Chaque établissement garde cependant sa liberté d'action. «Pour les Argentins, le Mondial est une manifestation culturelle très important. Il s'agit de l'assumer et de l'utiliser à des fins pédagogiques», a expliqué Alberto Sileoni, ministre de l'Éducation.

Sous sa barbichette grisonnante, Diego Maradona est lui aussi catégorique: «C'est la meilleure solution pour que les enfants ne manquent pas à l'appel.» L'actuel entraîneur de l'équipe argentine a récemment présenté, avec le ministre argentin de l'Éducation, un manuel de 36 pages pour travailler en classe les aspects culturels et géographiques du Mondial.

«La Coupe du monde est la fête de l'internationalisme, parfois liée au chauvinisme», avertit la préface du fascicule. «Cherchez dans les livres d'histoire qui furent Nelson Mandela, Steve Biko, Frederik De Klerk et Desmond Tutu», propose plus loin un chapitre consacré à l'Afrique du Sud et à l'apartheid.

«C'est une bonne chose de légitimer le soccer à l'école. Mais il est difficile d'imaginer que le Mondial puisse avoir des effets pédagogiques transcendants. La communion entre les Argentins est une expérience qui vaut la peine en soi et n'a pas besoin de justification pédagogique», estime Emilio Tenti Fanfani. Le sociologue spécialiste de l'éducation remarque que «la société argentine est inégalitaire et polarisée. Elle a peu d'occasions comme celle-là de partager des émotions de manière collective et massive».

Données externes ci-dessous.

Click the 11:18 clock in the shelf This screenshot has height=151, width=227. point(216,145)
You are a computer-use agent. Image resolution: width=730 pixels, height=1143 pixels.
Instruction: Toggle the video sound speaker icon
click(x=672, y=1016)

Comme le premier match de l'Argentine a lieu un samedi, la mesure concerne d'abord les deux autres matchs de poule de l'Albiceleste, contre la Corée du Sud et la Grèce.

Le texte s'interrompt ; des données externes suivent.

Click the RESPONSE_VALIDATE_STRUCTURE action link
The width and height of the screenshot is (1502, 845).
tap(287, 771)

«Si l'Argentine est en demi-finale, cela peut stimuler l'identité nationale. Mais pour les premiers matchs, ce serait mieux que l'élève assume sa responsabilité s'il décide de manquer les cours, car imposer une sanction, c'est aussi une manière d'éduquer», fait valoir dans le quotidien La Nación la directrice du programme de maîtrise en éducation de l'Université de San Andrés, Silvina Gvirtz.

Professeure d'éducation civique dans deux collèges de la province de Buenos Aires, Veronica Huergo n'est pas très emballée par la décision du gouvernement d'autoriser la diffusion des matchs. La jeune enseignante de 29 ans valorise néanmoins cette «expérience pour les élèves et professeurs de partager quelque chose de différent» qui va au-delà du lien hiérarchique.

Victor Hugo Morales, plus célèbre commentateur sportif argentin, acquiesce. «L'écoute du Mondial 1954 d'un poste de radio installé à l'école reste l'un de mes plus beaux souvenirs», affirme-t-il.